(CNN) -

Mary Burke, Wisconsin's Democratic nominee for governor, will not appear in public with Barack Obama when the President travels to Milwaukee on Monday to mark Labor Day in the key 2014 battleground state.

The President and Burke are both scheduled to attend Milwaukee's annual "Laborfest" celebration, a gathering of union activists that play a critical organizing role in Democratic politics.

"Mary Burke has been scheduled to attend Laborfest in Milwaukee for weeks," Burke communications director Joe Zepecki told CNN in a written statement. But because "the President's Monday visit to Milwaukee is for an official White House event and not a campaign event, her participation in the public portion of events would not be appropriate."

Zepecki noted, however, that Burke will meet privately with Obama during the President's visit, and "hopes to have him back in Wisconsin for a campaign event before Election Day."

Obama's Labor Day stop has been widely publicized by Milwaukee Mayor Tom Barrett.

The President's appearance with the Democratic gubernatorial nominee is notable in light of the fact that Burke also declined to appear with Obama the last time the President traveled to Wisconsin. With Obama's approval ratings sagging, his value to other Democrats on the campaign trail in swing states this year has been called into question.

The President does, however, continue to play a vital fundraising role for Democratic candidates nationwide.

Walker's campaign press secretary Alleigh Marré said "Burke can offer up excuses and try to hide from President Obama and his rotten approval ratings, but she can't hide from the fact that her and the president's failed economic policies are one and the same."

Burke is currently locked in a tight race with incumbent Republican Gov. Scott Walker. Forty-nine percent of likely voters support Burke compared to 47% for Walker, according to an August 21-24 Marquette Law School poll. The survey has a sampling error of plus or minus four percentage points, which means the two candidates are locked in a statistical dead heat.

"I've known from the start that this is going to be a really tough race," Burke told CNN affiliate WTMJ. "The numbers are improving slightly among likely voters, and that was good to see.

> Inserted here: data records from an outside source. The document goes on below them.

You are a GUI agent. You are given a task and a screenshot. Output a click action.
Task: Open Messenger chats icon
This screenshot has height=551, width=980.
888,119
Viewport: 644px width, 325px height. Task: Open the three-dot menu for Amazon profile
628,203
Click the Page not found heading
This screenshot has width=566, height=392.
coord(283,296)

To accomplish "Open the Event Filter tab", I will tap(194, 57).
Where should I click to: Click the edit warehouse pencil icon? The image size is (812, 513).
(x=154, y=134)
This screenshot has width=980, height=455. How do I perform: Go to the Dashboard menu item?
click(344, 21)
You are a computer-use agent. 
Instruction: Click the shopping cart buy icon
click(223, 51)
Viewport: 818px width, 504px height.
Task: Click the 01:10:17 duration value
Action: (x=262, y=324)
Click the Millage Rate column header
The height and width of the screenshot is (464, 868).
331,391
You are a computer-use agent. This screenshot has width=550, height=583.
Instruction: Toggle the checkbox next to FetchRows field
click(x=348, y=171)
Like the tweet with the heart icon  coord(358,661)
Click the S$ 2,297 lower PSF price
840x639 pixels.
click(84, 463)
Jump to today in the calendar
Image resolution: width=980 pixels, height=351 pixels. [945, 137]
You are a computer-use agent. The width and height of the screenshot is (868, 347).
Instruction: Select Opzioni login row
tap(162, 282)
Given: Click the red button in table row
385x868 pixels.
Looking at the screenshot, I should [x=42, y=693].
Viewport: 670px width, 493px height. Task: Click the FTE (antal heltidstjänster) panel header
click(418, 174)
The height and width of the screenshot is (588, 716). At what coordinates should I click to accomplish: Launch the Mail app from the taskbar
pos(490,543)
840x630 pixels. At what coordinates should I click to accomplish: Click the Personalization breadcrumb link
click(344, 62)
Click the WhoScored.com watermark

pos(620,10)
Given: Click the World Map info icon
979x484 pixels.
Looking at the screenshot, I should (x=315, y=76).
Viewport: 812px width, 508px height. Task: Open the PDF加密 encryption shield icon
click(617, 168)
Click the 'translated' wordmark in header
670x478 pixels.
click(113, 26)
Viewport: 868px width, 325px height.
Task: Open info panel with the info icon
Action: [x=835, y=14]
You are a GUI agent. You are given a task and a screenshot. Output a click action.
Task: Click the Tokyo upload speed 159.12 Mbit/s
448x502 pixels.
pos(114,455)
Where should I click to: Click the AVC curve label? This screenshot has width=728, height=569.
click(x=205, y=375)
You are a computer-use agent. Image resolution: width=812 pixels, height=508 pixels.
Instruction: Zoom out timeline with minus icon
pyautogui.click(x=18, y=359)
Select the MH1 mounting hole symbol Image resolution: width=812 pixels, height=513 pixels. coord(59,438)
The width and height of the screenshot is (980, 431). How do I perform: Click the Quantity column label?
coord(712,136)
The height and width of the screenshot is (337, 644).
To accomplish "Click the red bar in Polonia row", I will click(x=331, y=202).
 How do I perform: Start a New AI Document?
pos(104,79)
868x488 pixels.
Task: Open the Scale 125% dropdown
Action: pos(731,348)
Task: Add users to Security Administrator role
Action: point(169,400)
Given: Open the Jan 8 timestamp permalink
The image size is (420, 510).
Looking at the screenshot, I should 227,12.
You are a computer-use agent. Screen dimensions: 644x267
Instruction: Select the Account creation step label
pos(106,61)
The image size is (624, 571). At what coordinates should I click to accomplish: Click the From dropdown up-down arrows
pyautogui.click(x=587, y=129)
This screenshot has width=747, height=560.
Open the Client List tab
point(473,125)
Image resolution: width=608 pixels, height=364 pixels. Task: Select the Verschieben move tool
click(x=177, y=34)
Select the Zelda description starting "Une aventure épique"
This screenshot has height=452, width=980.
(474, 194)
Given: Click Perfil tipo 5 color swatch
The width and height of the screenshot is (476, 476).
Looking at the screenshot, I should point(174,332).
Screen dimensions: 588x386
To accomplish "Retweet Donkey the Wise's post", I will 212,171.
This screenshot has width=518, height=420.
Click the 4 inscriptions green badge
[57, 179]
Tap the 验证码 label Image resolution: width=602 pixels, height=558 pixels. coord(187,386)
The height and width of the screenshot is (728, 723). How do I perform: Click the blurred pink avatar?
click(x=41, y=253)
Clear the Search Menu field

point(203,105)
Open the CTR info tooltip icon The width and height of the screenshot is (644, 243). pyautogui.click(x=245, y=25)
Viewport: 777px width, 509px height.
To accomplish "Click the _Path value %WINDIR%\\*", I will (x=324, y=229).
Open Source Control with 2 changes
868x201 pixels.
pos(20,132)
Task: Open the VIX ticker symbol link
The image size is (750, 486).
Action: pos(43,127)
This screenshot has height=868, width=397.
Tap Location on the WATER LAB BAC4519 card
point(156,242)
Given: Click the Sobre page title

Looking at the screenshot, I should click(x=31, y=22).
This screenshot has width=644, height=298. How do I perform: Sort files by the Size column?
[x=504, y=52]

It confirms what I hear as travel around the state."

Walker, a conservative star and potential 2016 White House contender if he wins re-election this year, has been fending off allegations of wrongdoing throughout most of his term.

While the Marquette poll was in the field, new revelations emerged that Walker may have illegally coordinated with outside groups in a 2012 Democratic-led attempt to recall him from office.